You are completely right that “excuse” has to be a noun in this case and not a verb. However, you seem to assume that “excuse” as a noun has to mean “a lie.” To the contrary, one of the meanings of “excuse” as a noun is “a reason given to justify the a fault or failure to do something.” An excuse is not necessarily a lie. It can be the true reason.

“I have to show Ria the house before sunset” gives a reason for the speaker’s failure to satisfy the wishes of the listeners that he stay longer. This reason may be a polite lie, or it may be the truth. In either case, it accords with one of the definitions of “excuse” as a noun.

I believe that the Student Answer Service provides a complete list of the student’s actual answers, together with the correct answers. If you can remember which section and question number this was, you can use the SAS to determine whether your answer to this question was correct. I am sure many people would be interested.

Here is why it is confession:

  1. Immediately after it notes he says it "apologetically" denoting that it is a confession.
  2. He is immediately described as 'straightforward and uncomplicated', so why would he be making excuses?

Additionally, you getting an 800 does not qualify you to be the ultimate sage on whether an answer is right or not. Get over yourself.

@renegade23 I got 800 in SAT Verbal in 1975. I certainly don’t think that makes me a sage, much less an ultimate sage, except maybe in analogies. :wink:

I am giving my opinion for people who think it might be helpful. Of course I could be wrong. However, I don’t find the reasons you have advanced convincing.

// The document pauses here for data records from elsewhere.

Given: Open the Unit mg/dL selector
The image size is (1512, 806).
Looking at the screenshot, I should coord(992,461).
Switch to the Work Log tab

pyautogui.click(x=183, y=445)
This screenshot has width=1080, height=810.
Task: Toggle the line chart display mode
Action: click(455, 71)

  1. People making excuses are apologetic. People making confessions are ashamed or embarrassed.
  2. The character is making an excuse in the sense of giving a polite reason why he can’t stay longer. There is nothing complicated about this. People who seem straightforward and uncomplicated make polite excuses. People who make confessions seem more complicated because they have dark secrets they were hiding.
  3. How do YOU explain the line, “And then they were free”?

Although it is perhaps unfair to bring in parts of the book not in the SAT excerpt, if you read the rest of the book you find out that the character in question is not a good guy, is not having a good time with his future in-laws, did not want to meet them, and is not particularly interested in showing his house to his girlfriend before sunset. He has been trying to convince her to go to bed with him, and she has refused up until now because she is not sure whether he loves her. They make a tacit agreement that if he comes to visit with her family, that proves he loves her, so she will go to bed with him. That is why he wants to leave as soon as possible. The line about showing the house before dark really is just a polite lie.